Alla stregua di quanto sopra, il Collegio ha confermato il mancato assolvimento dell’onere probatorio da parte del lavoratore, non avendo questi, in primo luogo, allegato in modo sufficientemente specifico il nesso di connessione diretta tra le patologie che avevano causato le assenze ed il suo stato di disabilità (definito in modo vago, senza riferimento a infermità specifiche) e, in secondo luogo, non avendo prodotto alcun documento tale da consentire al Giudice di accertare il predetto nesso (i certificati medici in atti erano, infatti, redatti solo in lingua croata e, pertanto, non intelligibili).

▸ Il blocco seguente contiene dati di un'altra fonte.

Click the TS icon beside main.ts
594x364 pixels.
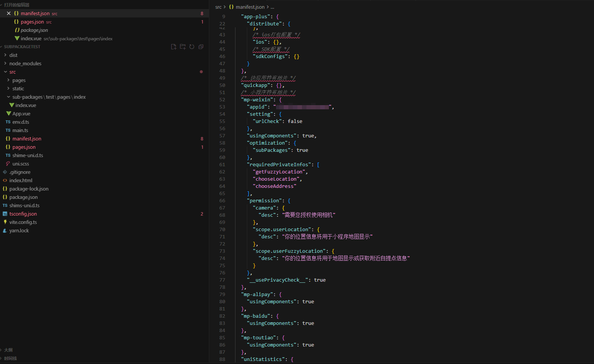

Sul punto la Corte territoriale ha precisato “la Suprema Corte (v. 9095/2023; conf. Cass. n. 35747/2023, n. 14316/2024), ha infatti affermato che, sia nell'ipotesi in cui "la disabilità sia conosciuta dal datore di lavoro per essere, per esempio, il lavoratore stato assunto ai sensi della legge n. 68/1999 ovvero perché il lavoratore stesso ha rappresentato, nella comunicazione delle assenze o in qualsiasi altro modo, la propria situazione di disabilità alla parte datoriale" che in quella, diversa, in cui "il datore di lavoro, pur ignorando la disabilità del dipendente non sia incolpevole perché era in grado di averne comunque consapevolezza per non avere, ad esempio, effettuato correttamente la sorveglianza sanitaria ex art. 41 del D.lgs. n. 81/2008 ovvero perché le certificazioni mediche e/ o la documentazione inviate erano sintomatiche di un particolare stato di salute costituente uno situazione di handicap come sopra delineata dalla normativa in materia"..."per il datore di lavoro sorge, prima di adottare un provvedimento di licenziamento per superamento del periodo di comporto, un onere di acquisire informazioni - cui non può corrispondere un comportamento ostruzionistico del lavoratore - circa la eventualità che le assenze siano connesse ad uno stato di disabilità, per valutare, quindi, gli elementi utili al fine di individuare eventuali accorgimenti ragionevoli onde evitare il recesso dal rapporto (cfr. Cass. n. 11731 del 2024, par. 7.2); accomodamenti che, a seconda dei casi, possono consistere in un allungamento del periodo di comporto, o nell'espunzione dal periodo medesimo dei periodi di malattia che siano risultati connessi allo stato disabilità”.
Proprio in applicazione di tali principi, la Corte ha rigettato l’impugnativa del lavoratore, ritenendo legittimo il licenziamento.